Houve nova pausa. Não muito longa, um ou dois segundos no máximo, um breve intervalo de quem toma fôlego para seguir. Ou de quem ainda pesa, muitos e muitos anos depois, as consequências de uma decisão terrível, tomada em uma fração de segundo, diante da urgência que não admite qualquer hesitação.

"Eu não tinha escolha, né", disse ele, quase como se parasse novamente o veículo, como quem novamente salvasse a própria vida às custas de uma sentença de morte. "Parei o carro. Não tinha como. Duas guriazinhas em casa. Os caras iam me furar inteiro. Não tinha como".

"Só vi o cara ali atrás todo lavado de suor, se abaixando, se encolhendo todinho, abraçado nas malas. Nem vi o cara da 45 chegando. É engraçado porque nessa hora, né, no susto da coisa o cara só se liga de ficar olhando a arma maior. O cara da 12 eu fotografei direitinho. O da 45 eu nem vi, só quando ele chegou na janela de trás e meteu bala".

"Onze tiros, amigo. Furou tudo. O cara do banco de trás ficou demolido. Não tem como escapar, as balas se espalham por tudo. Tinha pedaço de cérebro até no porta mala. Tiveram que trocar a porta do Santana". Enumerou esses detalhes mórbidos com uma curiosa dose de orgulho inconsciente. Me pareceu que esse trecho do relato, ainda que nauseante, era uma espécie de reafirmação pessoal, renovado alívio de uma pessoa que viu a morte alheia de perto, mas sobreviveu - ainda que não sem sequelas. "Eu falo alto assim porque perdi 25% da audição do ouvido direito", acrescentou, tirando a mão rapidamente do volante e colocando o indicador quase dentro da orelha. "É uma coisa de louco. Eu achei que só 38 fazia um estampido alto, sabe, aquele BAM, BAM. Que nada, aquela 45 faz um barulho desgraçado também. Eu nem vi nada, só me joguei por cima do volante e fiquei ouvindo. BAM. BAM. BAM".

Imitou os tiros, e silenciou. De novo, não por muito tempo. Com seu silêncio, pontuava o silêncio que tomou conta do beco depois do alarido da morte, naquela noite da qual era um misto de testemunha, carrasco e sobrevivente.

"O cara da 45 disse e aí, motora, tu sabe que tu nasceu de novo, né. Toca para fora daqui e só para lá no Palácio da Polícia. E eu fui mesmo. Fiz todo o caminho bem quietinho, com o cara todo arrebentado ali atrás. Só parei lá no Palácio mesmo. Desci, fui no balcão e disse olha só, aconteceu isso e isso, meu carro tá ali fora, o corpo tá dentro. Os caras não acreditaram, saíram correndo, foram lá fora e viram a desgraça toda. É ou não é do cara se beliscar para ver se está vivo, uma coisa dessas?".

Era sim. Sem dúvida que era.

"A incomodação que isso me deu o senhor nem imagina. Me fizeram ir até lá, reconhecer os caras. Que pavor". Talvez pela única vez em toda a corrida, ficou completamente sério.
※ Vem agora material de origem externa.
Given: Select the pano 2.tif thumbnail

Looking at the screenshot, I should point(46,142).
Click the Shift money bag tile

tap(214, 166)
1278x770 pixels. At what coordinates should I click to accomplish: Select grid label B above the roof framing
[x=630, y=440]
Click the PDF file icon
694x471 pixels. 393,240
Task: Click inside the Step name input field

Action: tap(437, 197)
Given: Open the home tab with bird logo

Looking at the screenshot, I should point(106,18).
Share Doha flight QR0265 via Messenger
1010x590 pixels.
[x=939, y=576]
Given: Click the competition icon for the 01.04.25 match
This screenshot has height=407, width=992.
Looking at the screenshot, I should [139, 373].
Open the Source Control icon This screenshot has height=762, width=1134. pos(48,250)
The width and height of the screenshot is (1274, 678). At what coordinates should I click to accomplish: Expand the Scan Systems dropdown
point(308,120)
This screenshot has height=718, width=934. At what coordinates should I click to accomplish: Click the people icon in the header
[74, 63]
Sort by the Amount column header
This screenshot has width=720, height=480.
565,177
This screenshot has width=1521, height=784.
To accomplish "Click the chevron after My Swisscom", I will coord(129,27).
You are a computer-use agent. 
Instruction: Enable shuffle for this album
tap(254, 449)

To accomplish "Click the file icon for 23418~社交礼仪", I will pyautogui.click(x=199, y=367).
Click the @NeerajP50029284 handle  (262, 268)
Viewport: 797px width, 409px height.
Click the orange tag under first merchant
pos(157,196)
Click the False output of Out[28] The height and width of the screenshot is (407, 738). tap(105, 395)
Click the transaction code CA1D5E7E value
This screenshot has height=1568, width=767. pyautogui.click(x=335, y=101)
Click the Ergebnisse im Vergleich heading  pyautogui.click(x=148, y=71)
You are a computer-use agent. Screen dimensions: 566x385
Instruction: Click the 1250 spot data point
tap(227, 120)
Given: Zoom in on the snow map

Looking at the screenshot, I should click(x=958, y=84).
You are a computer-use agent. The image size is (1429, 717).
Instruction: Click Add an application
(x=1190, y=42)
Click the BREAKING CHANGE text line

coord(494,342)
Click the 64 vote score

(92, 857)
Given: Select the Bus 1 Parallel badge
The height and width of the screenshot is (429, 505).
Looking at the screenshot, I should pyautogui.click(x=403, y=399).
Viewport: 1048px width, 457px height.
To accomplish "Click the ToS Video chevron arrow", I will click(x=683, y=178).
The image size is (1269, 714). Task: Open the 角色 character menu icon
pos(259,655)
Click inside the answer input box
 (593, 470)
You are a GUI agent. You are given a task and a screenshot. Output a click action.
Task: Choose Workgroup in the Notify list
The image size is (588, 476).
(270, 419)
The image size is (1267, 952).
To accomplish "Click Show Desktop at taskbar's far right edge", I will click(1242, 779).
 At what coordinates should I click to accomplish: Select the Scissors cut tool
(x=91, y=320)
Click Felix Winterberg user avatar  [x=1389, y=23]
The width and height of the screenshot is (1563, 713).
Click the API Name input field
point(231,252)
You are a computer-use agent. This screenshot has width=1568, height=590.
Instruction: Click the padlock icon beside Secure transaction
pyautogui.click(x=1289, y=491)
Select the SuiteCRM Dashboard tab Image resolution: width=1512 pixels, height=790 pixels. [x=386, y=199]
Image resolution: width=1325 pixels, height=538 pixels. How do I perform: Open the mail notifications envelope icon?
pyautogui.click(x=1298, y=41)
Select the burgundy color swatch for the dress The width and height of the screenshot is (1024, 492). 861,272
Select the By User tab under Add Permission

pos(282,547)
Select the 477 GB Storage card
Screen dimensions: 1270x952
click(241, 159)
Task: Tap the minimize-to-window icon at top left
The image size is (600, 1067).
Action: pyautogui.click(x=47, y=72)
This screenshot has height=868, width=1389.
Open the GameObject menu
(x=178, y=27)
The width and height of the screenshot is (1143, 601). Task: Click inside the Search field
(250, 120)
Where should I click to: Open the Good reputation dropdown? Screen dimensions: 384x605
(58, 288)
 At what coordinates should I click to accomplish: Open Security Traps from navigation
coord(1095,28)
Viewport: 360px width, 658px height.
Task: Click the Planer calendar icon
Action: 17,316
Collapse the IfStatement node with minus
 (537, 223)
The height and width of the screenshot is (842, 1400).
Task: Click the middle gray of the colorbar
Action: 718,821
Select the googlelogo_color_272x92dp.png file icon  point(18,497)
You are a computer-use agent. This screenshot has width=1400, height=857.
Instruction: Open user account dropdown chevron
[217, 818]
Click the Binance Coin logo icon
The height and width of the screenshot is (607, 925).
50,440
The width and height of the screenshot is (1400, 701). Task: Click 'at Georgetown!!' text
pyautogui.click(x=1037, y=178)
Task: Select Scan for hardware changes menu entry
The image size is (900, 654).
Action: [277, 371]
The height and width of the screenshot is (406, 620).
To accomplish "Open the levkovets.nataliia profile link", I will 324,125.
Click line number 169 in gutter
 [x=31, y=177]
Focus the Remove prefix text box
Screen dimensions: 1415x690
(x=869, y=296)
Me pareceu até um pouco contrariado. Em seguida, porém, retomou a jovialidade. "Eu não reconheci, né", disse, e eu entendi imediatamente o que ele queria dizer. "Não, não eram eles, de jeito nenhum. E me perguntaram, mas o senhor tem certeza? Certeza absoluta, nunca vi na vida, não eram esses aí de jeito nenhum. Eu com duas guriazinhas em casa, me esperando para ter café da manhã. Não tem como".

Concordei com ele, em silêncio. Duas guriazinhas em casa. Todas as noites na rua, doze horas por noite, cinquenta e duas semanas por ano. Duas guriazinhas em casa. Tinha razão, o motorista: não eram eles. Claro que não eram eles.

"E no outro dia eu já tava trabalhando de novo". Ele me disse, e eu não pude acreditar. Como assim, no dia seguinte?, perguntei. "Tô te dizendo", confirmou, o mesmo sorriso estranho do início de volta a seu rosto. "Ficou o carro lá a manhã inteira, fizeram a perícia, trocaram a porta, pintaram e eu já tava na rua de novo. Fazer o quê, né. A vida da gente é isso aí. Tem que colocar a cara na rua. Tem que encarar".

Me deixou na porta de casa, em perfeita segurança. Ficou com o troco; agradeceu-me com um sorriso aberto, um muito obrigado expansivo, de quem traz consigo uma compreensão peculiar sobre as coisas e sobre a vida. Até a próxima, digo eu. "Até a próxima, amigo. Quarenta e três anos, tô no rua mais da metade deles. É muita história. Quer escrever um livro? Fala comigo, fala com os meus colegas, história não vai faltar".

Não faltaria, mesmo. Disso, eu tenho absoluta certeza.